_GIVEN INFORMATION_

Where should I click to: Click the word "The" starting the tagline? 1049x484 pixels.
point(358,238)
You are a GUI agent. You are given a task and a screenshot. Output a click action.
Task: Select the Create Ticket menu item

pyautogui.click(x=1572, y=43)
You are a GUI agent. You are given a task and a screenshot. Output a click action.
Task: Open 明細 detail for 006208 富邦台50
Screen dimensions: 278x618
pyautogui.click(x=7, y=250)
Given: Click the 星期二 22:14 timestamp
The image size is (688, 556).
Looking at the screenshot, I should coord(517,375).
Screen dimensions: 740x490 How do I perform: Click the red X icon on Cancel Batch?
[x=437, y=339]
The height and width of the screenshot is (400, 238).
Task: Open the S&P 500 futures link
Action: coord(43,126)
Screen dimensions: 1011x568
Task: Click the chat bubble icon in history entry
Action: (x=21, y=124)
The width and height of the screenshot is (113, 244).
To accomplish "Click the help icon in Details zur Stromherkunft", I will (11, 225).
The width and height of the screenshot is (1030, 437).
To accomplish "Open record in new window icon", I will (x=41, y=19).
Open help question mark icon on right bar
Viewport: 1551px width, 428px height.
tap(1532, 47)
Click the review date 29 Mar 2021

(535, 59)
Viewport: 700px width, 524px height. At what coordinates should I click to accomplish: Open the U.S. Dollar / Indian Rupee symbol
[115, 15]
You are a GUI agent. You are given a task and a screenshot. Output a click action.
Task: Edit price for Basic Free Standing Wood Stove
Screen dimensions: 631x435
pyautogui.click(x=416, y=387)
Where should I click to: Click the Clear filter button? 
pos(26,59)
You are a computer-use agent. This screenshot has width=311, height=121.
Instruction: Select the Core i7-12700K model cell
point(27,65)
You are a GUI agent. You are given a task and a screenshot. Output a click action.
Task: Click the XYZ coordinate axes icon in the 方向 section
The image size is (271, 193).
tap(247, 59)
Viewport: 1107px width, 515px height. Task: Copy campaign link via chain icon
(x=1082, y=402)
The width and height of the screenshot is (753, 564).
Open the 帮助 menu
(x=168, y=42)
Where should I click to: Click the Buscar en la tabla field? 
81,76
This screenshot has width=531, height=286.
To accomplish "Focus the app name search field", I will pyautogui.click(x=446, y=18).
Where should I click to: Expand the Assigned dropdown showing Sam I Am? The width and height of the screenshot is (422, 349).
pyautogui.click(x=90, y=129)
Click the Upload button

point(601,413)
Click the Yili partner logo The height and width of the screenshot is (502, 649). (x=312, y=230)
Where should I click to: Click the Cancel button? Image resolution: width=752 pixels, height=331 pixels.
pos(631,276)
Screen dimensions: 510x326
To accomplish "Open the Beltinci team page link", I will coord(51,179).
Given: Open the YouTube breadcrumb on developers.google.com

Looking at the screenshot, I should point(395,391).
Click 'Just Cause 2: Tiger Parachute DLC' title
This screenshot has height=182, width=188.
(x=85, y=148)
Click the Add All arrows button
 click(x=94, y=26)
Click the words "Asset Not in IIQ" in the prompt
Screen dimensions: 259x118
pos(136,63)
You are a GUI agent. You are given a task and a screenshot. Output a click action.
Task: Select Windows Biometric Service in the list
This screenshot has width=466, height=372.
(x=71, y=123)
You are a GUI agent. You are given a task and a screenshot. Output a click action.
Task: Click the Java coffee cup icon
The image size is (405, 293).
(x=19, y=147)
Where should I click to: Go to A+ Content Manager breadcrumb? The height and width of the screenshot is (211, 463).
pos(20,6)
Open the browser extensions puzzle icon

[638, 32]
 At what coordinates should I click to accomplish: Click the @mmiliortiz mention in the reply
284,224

_EXERCISE GOAL_
Only the lines above from the line containing "The width and height of the screenshot is (1030, 437)." through the line containing "Task: Click the XYZ" should be retyped, exactly and with both ends included.

_ANSWER FOR THIS EXERCISE_
The width and height of the screenshot is (1030, 437).
To accomplish "Open record in new window icon", I will (x=41, y=19).
Open help question mark icon on right bar
Viewport: 1551px width, 428px height.
tap(1532, 47)
Click the review date 29 Mar 2021

(535, 59)
Viewport: 700px width, 524px height. At what coordinates should I click to accomplish: Open the U.S. Dollar / Indian Rupee symbol
[115, 15]
You are a GUI agent. You are given a task and a screenshot. Output a click action.
Task: Edit price for Basic Free Standing Wood Stove
Screen dimensions: 631x435
pyautogui.click(x=416, y=387)
Where should I click to: Click the Clear filter button? 
pos(26,59)
You are a computer-use agent. This screenshot has width=311, height=121.
Instruction: Select the Core i7-12700K model cell
point(27,65)
You are a GUI agent. You are given a task and a screenshot. Output a click action.
Task: Click the XYZ coordinate axes icon in the 方向 section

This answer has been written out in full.